Designed to encourage a wide range of visitors to browse, explore, and discover, the SSHMP Digital Archive showcases home movies organized into easily navigable categories: by the family that contributed their films; by subject matter, ranging across topics like fashion and birthdays to graduations, road trips, and the Bud Billiken Parade; year of production; filming location, including local landmarks like Buckingham Fountain and national and international locations like the Lorraine Motel in Memphis and early US tourist stops in China; or even specific camera techniques employed by the filmmakers such as close-ups, filming from cars, and aerial shots. Oral histories recorded by family members describing their home movies are also available as companion works to the films. The SSHMP Digital Archive also allows visitors to add tags and comments to help with identifying places, people, and events in the footage as participants in a collective historical project.

“I’m interested in visual details of family and community life, the details that rarely make it into mainstream films or conventional histories of Chicago,” says Stewart. “The movies we collect are intimate, first-hand visual records of work and play, of traditions and spontaneous acts. Scenes of families dancing or eating or traveling together personalize and illuminate aspects of our history that are often intangible, even in still photographs. And they activate memories, crucial knowledge, and expertise that too often goes unrecognized.”
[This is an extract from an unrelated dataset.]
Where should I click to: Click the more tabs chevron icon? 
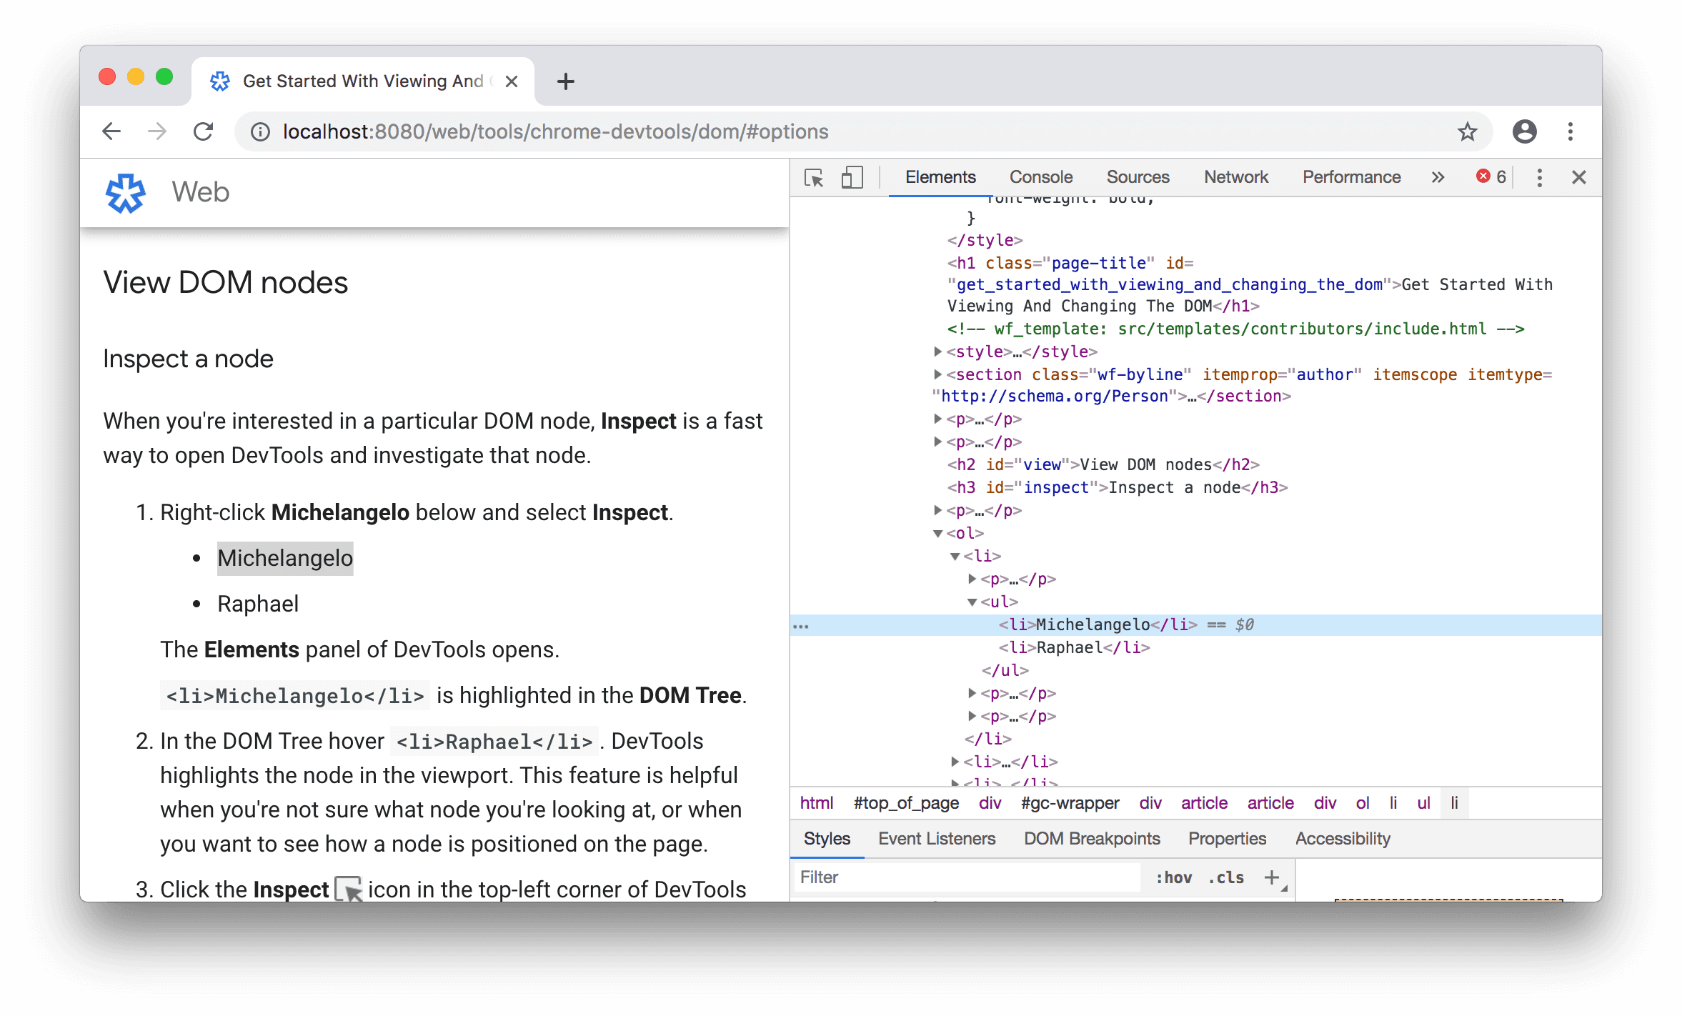click(1437, 178)
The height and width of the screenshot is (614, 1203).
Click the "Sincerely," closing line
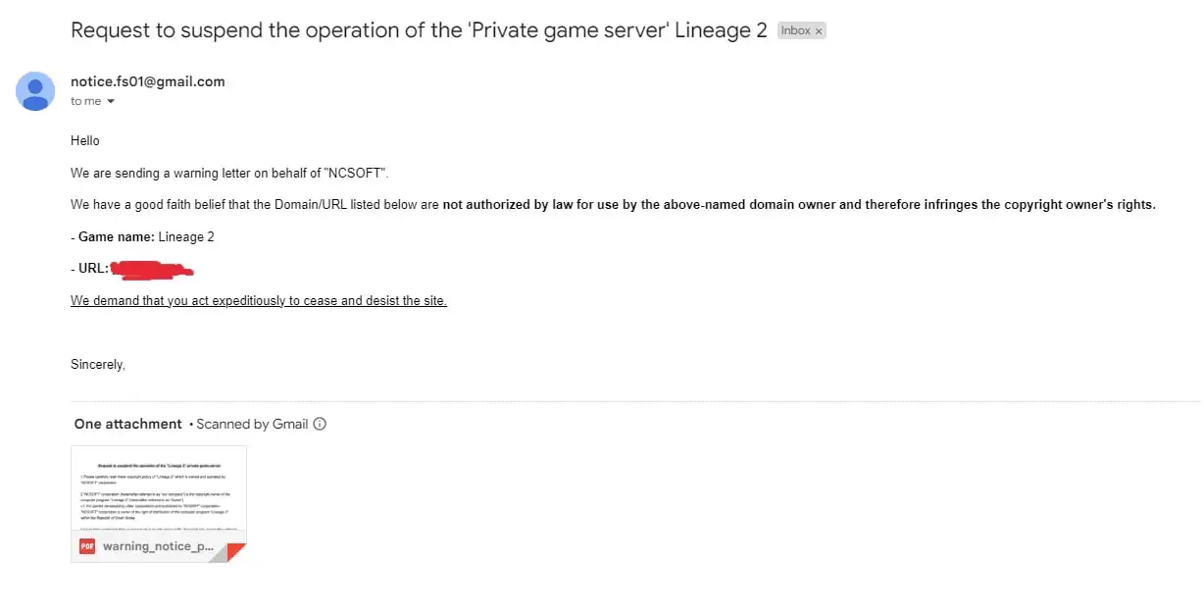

SSHMP has developed a uniquely successful model for encouraging local residents to recognize the value of their personal archives, to preserve the original film prints in optimal conditions, and to digitize the home movies for public access, scholarly research and creative projects. SSHMP is actively seeking participants to contribute their films and their stories to the archive.

Online access to the Digital Archive is free, and viewers can browse, stream, and comment on the videos on any device. The films are particularly evocative of an era: as most of the 8mm and Super-8mm film of the period did not record sound, the films in the archive are largely silent. Film clips may be downloaded for research and creative projects with written permission from SSHMP.

“We are frequently approached by documentary filmmakers who have difficulty finding footage of family life in Chicago, particularly among African Americans, during this time period,” says Stewart. “Also, having worked with local musicians who find inspiration in the poetic silence of these films, and high school students who use SSHMP films to reflect on pressing issues of gentrification and activism, we welcome inquiries regarding creative projects as well as research projects.”

From birthday parties to family holidays, picnics and parades, home movies show precious details of everyday life in our communities. Unfortunately, these fragile films are in danger of fading and disintegrating if they are not preserved. Through this new digital archive, and an active program of screenings and exhibitions across the South Side, SSHMP works to ensure that the diverse experiences and perspectives of South Siders will be available to students, teachers, researchers, artists and filmmakers today and in future generations.